The deductions on the income tax for handicapped employees under section 80U can be claimed when the following requirements will be completed. It must be noted here that the deductions will only be allowed for the time for which the following requirements will be fulfilled. If the nature of the disability is temporary in the nature, then the exemption will be allowed for that duration of time in that particular financial year only.

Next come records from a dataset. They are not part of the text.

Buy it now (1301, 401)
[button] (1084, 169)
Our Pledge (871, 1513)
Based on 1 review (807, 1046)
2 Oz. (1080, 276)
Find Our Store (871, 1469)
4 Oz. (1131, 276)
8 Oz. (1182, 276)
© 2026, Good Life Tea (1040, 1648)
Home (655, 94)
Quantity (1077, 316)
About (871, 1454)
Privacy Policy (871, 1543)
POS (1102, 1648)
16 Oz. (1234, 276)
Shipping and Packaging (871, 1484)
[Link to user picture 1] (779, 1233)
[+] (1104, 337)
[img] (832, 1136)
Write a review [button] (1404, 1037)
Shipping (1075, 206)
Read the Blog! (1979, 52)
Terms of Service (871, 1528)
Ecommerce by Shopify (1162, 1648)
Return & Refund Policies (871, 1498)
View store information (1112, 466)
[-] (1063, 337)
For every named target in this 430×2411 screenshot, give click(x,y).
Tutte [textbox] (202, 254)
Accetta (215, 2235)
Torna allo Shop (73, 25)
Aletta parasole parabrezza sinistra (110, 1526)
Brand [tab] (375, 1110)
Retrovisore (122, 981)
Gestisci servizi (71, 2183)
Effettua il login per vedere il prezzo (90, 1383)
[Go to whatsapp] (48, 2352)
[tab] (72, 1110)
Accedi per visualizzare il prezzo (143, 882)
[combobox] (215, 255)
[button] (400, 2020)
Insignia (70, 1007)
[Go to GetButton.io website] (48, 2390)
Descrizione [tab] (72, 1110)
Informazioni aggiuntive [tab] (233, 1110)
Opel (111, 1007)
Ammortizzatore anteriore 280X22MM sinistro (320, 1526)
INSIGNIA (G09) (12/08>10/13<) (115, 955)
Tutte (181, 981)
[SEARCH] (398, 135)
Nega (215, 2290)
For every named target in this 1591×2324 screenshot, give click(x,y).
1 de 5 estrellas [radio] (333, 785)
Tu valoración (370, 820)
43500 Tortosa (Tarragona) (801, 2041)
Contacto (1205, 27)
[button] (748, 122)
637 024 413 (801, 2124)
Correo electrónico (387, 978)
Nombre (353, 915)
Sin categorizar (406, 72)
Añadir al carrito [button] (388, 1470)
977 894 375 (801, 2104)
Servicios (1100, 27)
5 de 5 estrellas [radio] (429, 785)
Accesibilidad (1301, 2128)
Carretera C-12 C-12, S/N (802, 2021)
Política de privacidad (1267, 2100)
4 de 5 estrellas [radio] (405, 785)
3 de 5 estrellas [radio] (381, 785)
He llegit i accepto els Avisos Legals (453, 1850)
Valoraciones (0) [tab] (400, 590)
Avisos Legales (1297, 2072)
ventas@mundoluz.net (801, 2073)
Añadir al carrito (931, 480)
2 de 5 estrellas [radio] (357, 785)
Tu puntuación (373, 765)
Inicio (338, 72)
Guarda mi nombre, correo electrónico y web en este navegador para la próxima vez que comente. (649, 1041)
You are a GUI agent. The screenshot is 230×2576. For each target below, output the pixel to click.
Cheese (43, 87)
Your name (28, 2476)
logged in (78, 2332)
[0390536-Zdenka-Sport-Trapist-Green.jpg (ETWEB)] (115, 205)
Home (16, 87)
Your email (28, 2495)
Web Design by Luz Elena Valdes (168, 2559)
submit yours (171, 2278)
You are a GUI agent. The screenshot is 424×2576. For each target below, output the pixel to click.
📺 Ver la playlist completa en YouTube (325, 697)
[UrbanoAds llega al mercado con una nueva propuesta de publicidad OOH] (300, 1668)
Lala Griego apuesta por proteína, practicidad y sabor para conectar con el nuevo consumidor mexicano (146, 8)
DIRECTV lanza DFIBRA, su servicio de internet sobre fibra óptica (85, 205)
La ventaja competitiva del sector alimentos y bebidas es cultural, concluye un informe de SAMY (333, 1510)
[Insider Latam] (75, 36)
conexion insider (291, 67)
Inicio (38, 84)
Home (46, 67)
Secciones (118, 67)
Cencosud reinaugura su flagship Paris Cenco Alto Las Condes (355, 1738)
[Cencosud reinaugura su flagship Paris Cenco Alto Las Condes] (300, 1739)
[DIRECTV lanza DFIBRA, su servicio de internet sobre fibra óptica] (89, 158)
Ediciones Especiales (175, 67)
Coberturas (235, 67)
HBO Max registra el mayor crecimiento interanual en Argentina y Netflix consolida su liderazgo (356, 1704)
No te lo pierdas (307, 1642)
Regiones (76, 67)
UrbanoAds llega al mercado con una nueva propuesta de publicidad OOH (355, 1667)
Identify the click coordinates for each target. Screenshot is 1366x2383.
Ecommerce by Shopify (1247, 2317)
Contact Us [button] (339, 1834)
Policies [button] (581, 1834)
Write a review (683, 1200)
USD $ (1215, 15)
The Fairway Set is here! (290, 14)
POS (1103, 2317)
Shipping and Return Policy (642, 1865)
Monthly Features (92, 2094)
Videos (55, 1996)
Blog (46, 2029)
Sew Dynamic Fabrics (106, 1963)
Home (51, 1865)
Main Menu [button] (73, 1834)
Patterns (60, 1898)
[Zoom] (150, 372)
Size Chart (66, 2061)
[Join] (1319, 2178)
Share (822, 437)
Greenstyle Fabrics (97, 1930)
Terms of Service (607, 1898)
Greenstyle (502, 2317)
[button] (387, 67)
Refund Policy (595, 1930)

  • The deduction can be claimed only if the individual suffers from the disability mentioned above.
  • The percentage of disability should not be below 40% for claiming the disability.
  • If a person is claiming a deduction for severe disability, then the disability percentage should not be at less than 80%.
  • One should explain the type of disability according to the act to claim deductions on the taxable amounts.
  • One should obtain the medical certificate stating the type of disability in the manner prescribed in form 10-IA.
  • If the medical certificate of the disability got expired then no deductions are allowed.
  • The medical certificate should be made and signed by a neurologist having a degree of medicine in neurology.

 

Conclusion

An Indian resident with more than 40% disability can claim the tax deductions under section 80U of the Income Tax Act, 1961. But it should be noted if the individual opts for the newly proposed tax provisions from the financial year 2020-21 then the deductions under section 80U will be available able for the old regime taxation system and the new regime taxation system.

The amount of the exemptions varies according to the percentage of the disability of the individual. Under section 80U the tax deduction can be claimed only by the individual who is disabled and on the medical expenditure for the concerned disability.

Although there may be a scenario when the medical expenditure is higher, it should be noted that the amount of the deduction will be the same as decided by section 80U and cannot be increased. As the tax exemption is in accordance with the percentage of the disability and not of the percentage of the expenses incurred in medical treatment.